LITTORE
Ufficiale subalterno che aveva il compito di scortare i magistrati romani in pubblico e di eseguirne gli ordini. Il termine greco rhabdoùchos significa letteralmente “portatore di verga” (At 16:35, 38; cfr. Int); il corrispondente termine latino era lictor. Come segno del suo incarico e dell’autorità del magistrato nelle colonie romane ogni lictor portava il fascio di verghe di olmo o di betulla in cui era infilata una scure con la lama che sporgeva da una parte.
I littori romani avevano alcune mansioni simili a quelle della polizia odierna, ma differivano in quanto erano esclusivamente al servizio del magistrato, da cui non si dovevano allontanare. Non rispondevano alle richieste della gente ma eseguivano esclusivamente gli ordini del magistrato.
Quando il magistrato compariva in pubblico i suoi littori ne annunciavano l’arrivo, gli aprivano un varco in mezzo alla folla e si assicuravano che ricevesse l’onore dovuto al suo rango. I littori montavano la guardia alla casa del magistrato, portavano i suoi messaggi, ordinavano ai colpevoli di presentarsi davanti a lui, arrestavano i trasgressori e a volte li percuotevano con le verghe.
In teoria i littori rimanevano in carica per un anno, ma in realtà spesso vi rimanevano più a lungo. Erano in gran parte liberti. I littori romani erano esonerati dal servizio militare ed erano stipendiati.

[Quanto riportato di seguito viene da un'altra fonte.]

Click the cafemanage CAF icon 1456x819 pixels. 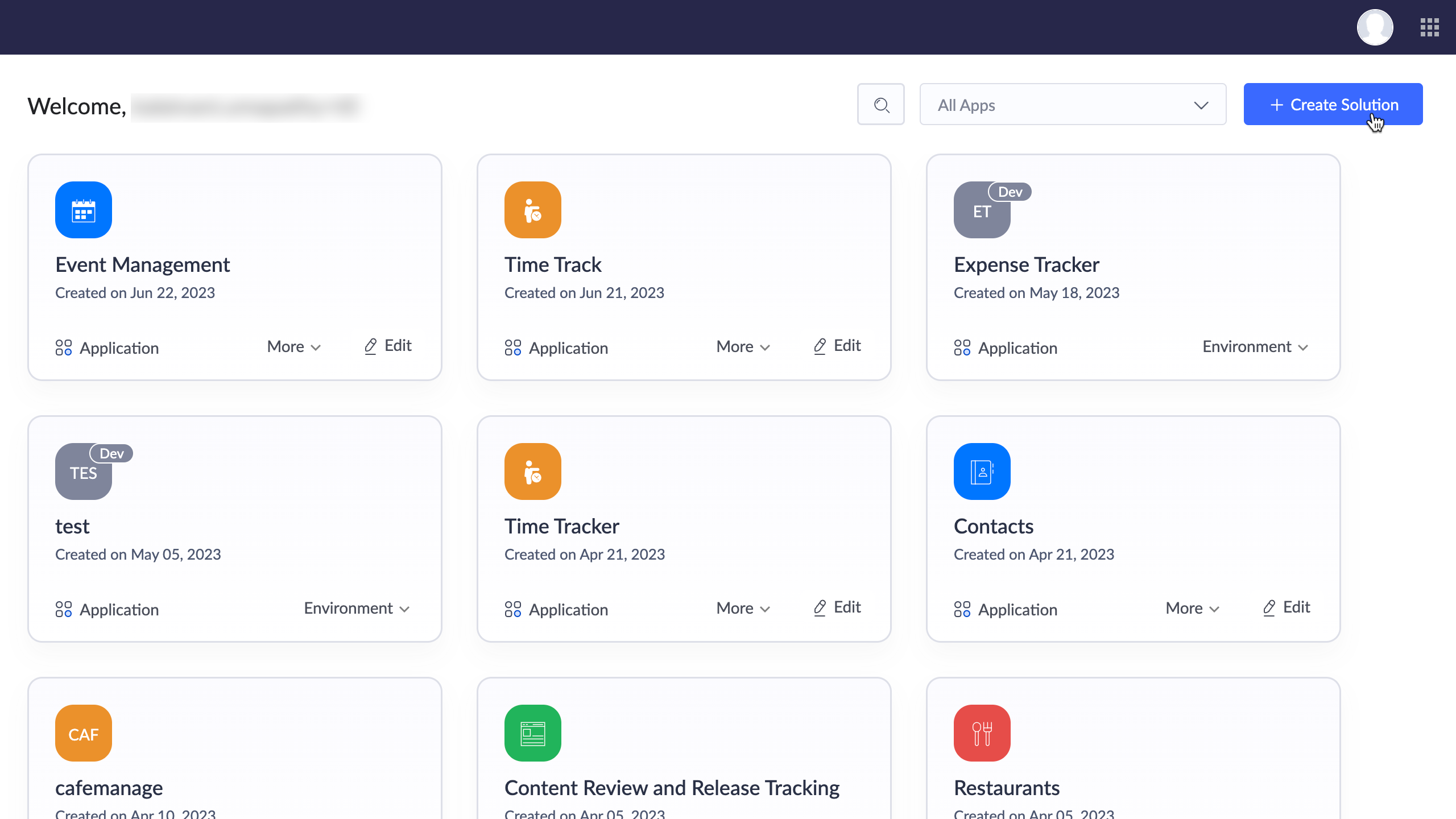(x=84, y=733)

Poiché era una colonia romana, Filippi era governata da magistrati civili imperiali, i quali ordinarono di battere Paolo e Sila con le verghe. L’indomani i magistrati civili mandarono i littori con l’ordine di rimettere in libertà Paolo e Sila. Paolo rifiutò di farsi liberare dai littori, ma chiese che i loro superiori, i magistrati civili, riconoscessero l’errore fatto. — At 16:19-40; vedi MAGISTRATO.